Isoorientin inhibits epithelial-to-mesenchymal properties and cancer stem-cell-like features in oral squamous cell carcinoma. - GreenMedInfo Summary
Isoorientin inhibits epithelial-to-mesenchymal properties and cancer stem-cell-like features in oral squamous cell carcinoma by blocking Wnt/β-catenin/STAT3 axis.

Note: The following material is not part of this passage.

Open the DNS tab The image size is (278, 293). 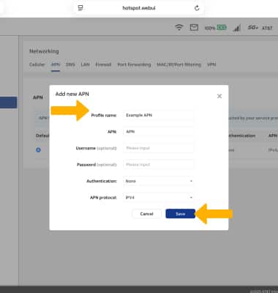[70, 64]
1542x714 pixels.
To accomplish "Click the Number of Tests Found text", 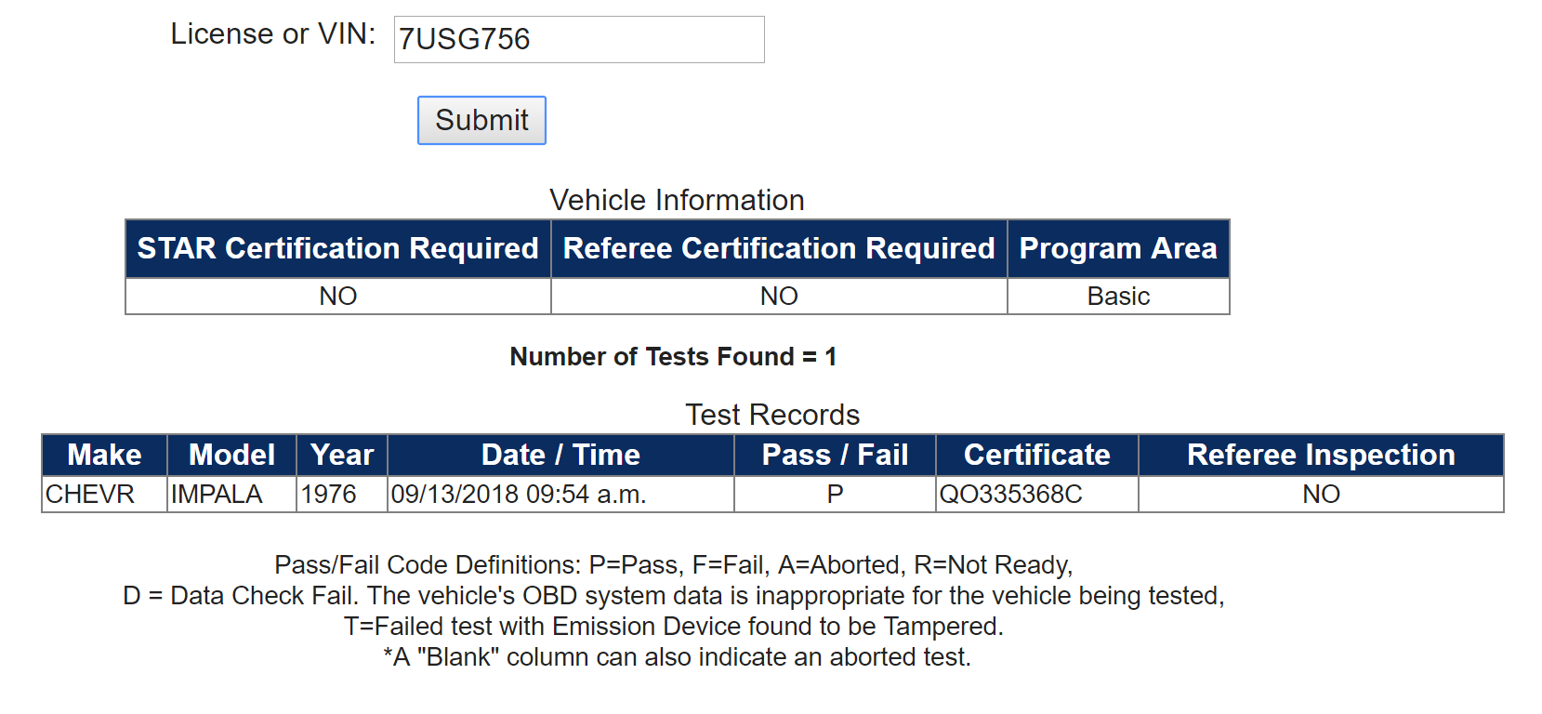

Toxicol Appl Pharmacol. 2021 08 1 ;424:115581. Epub 2021 May 18. PMID: 34019859
Shao-Cheng Liu
Oral squamous cell carcinoma (OSCC) is among the most prevalent cancers of the head and neck. This study revealed that isoorientin attenuates OSCC cell stemness and epithelial-mesenchymal transition potential through the inhibition of JAK/signal transducer and activator of transcription 3 (STAT3) and Wnt/β-catenin signaling in cell lines. Our findings indicated that isoorientin is a potential inhibitor of β-catenin/STAT3 in vitro and in vivo. We analyzed possible synergism between isoorientin and cisplatin in OSCC. A sulforhodamine B assay, colony formation assay, tumorsphere-formation assay, andWnt reporter activity assay were used for determining cell invasion, cell migration, drug cytotoxicity, and cell viability with potential molecular mechanisms in vitro. Isoorientin reduced the expression of p-STAT3, β-catenin, and p-GSK3 as well as downstream effectors TCF1/TCF7 and LEF1 and significantly reduced β-catenin colocalization in the nucleus. Isoorientin markedly strengthened the cytotoxic effects of cisplatin against SAS and SCC-25. Therefore, combining isoorientin and cisplatin treatments can potentially improve the anticancer effect of cisplatin. Isoorientin inhibited the tumorigenicity and growth of OSCC through the abrogation of Wnt/β-catenin/STAT3 signaling in vivo. Thus, isoorientin disrupted the β-catenin signaling pathway through the inactivation of STAT3 signaling. In conclusion, targeting OSCC-SC-mediated stemness with isoorientin to eradicate OSCC-SCs may be aneffective strategy for preventing relapse and metastasis of OSCC and providing long-term survival benefits.